Diagnosis & Treatment


What are the most common diagnoses treated?

(In no particular order)

  • Pelvic pain (acute, chronic – CPP)
  • Vaginismus
  • Levator Ani Syndrome
  • Pudendal Neuralgia
  • Abdominal / Pelvic Adhesions (functional, post-surgical, post-partum)
  • Coccygodynia
  • Interstitial Cystitis (IC) / Painful Bladder Syndrome (PBS)
  • Constipation / Outlet Obstruction
  • Male Pelvic Pain
  • Post-prostatectomy issues – urinary, erectile
  • Urinary incontinence – stress, urge, mixed
  • Dysfunctional voiding – hesitancy, frequency, retention
  • Fecal incontinence
  • Vulvodynia
  • Prenatal, pregnancy and post-partum issues – pain / dysfunction
  • Diastasis Recti
  • Pubic Symphysis dysfunction
  • Abdominal, Hip, Sacro-iliac (SIJ) or Low Back Pain
  • Pelvic Organ Prolapse (Cystocele, Rectocele, Prolapse)

What is a typical session like?

  • Initial evaluation session is usually 60-90 minutes.
  • Follow-up sessions average 50-60 minutes each – sometimes longer – depending on your condition.
  • All sessions are completed one-on-one with the original evaluating PT.
  • All sessions are completed in a warm and private treatment room.
  • After initial evaluation, session interventions will vary depending on the diagnosis, including a combination of treatments (described below).

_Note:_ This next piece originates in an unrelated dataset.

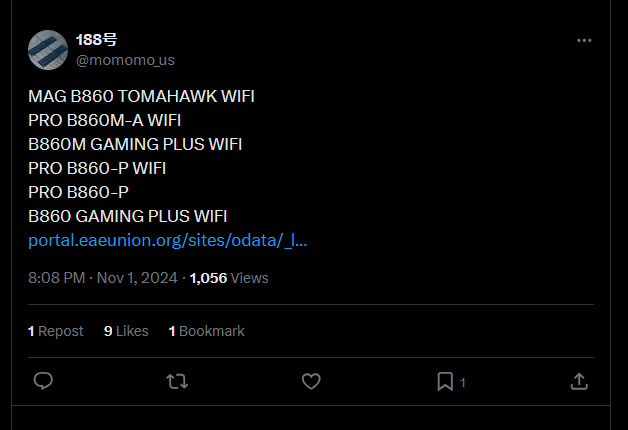Toggle the bookmark icon on the tweet
Image resolution: width=628 pixels, height=430 pixels.
446,381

What treatments are offered?

  • Evaluation: Much of the first session involves review of history and symptoms. Then a thorough physical evaluation is provided, including postural assessment, orthopedic screening, internal and external pelvic examination as indicated. Evaluation is ongoing – each session will include assessment of current conditions and how they relate to pre-treatment, initial evaluation and so forth. More formal evaluations and reports are completed at regular intervals as your therapy progresses.
  • Treatment for pelvic problems - massageManual Therapeutic Techniques: Gentle hands-on approach to reduce tension and pain, improve coordination and retrain muscle function. The most frequently used techniques include Myofascial Release (MFR), Visceral Mobilization (VM), Muscle Energy Techniques (MET), Integrated Manual Therapy (IMT), Trigger-Point Release (TrP), and Cranio-Sacral Therapy (CST). All manual techniques are supported with exercise, taping, re-education and functional training.
  • Neurological re-education: Pelvic retraining involves improved coordination with the surrounding structures for safe and pain-free movement. All tissues are involved, including muscles, connective tissue, nerves, bones, joints, and organs. The pelvis is also the connection point for the upper and lower body – coordinated movement and appropriate recruitment of muscles is essential for function.
  • Exercise / Activity Training: Whether the exercises/activities are directed toward strengthening, tension reduction, or training optimal recruitment patterns, they are all vital to supporting other clinical treatments provided. (Note: I emphasize “activities” in addition to “exercises” because for many people with pain, traditional exercises can be difficult or even contraindicated and should not be part of the program. However, there are many activities these people can do to reduce the pain/tension that involve the pelvic floor.)
  • Home Treatment Program: Clinical visits are necessary, but much of the program rests in self-care and self-training. Independence from therapy is a primary goal and your confidence in being able to regain control is essential. Some forms of treatment you would complete at home include manual techniques, exercises /activities, behavioral training (bladder retraining, dietary and nutritional modification), vaginal/rectal dilators, vaginal weights, and sexual health training to progress personal/clinical goals.
  • Perineal Biofeedback (BFB): Biofeedback is basically EMG (electromyography). Simply put, the muscle activity is registered by sensors (either external or internal) and that activity shows on a graph. The feedback of visualizing how your muscles respond when you attempt various contractions / maneuvers guides body awareness. BFB can therefore be used to train strength, isolate certain muscle groups, train relaxation, and re-educate pelvic coordination. It is a wonderful tool for visual learners in particular.
  • Perineal Electrical Stimulation (e-stim): Electrical stimulation may sound intimidating, but applied appropriately it is not so scary. It is a low-level electrical current applied through either a rectal or vaginal sensor in an effort to retrain pelvic floor neuromuscular structures. Indications for using e-stim may include increasing strength, coordination or to reduce tension patterns. It has proved particularly useful in urgency reduction (both urinary and fecal).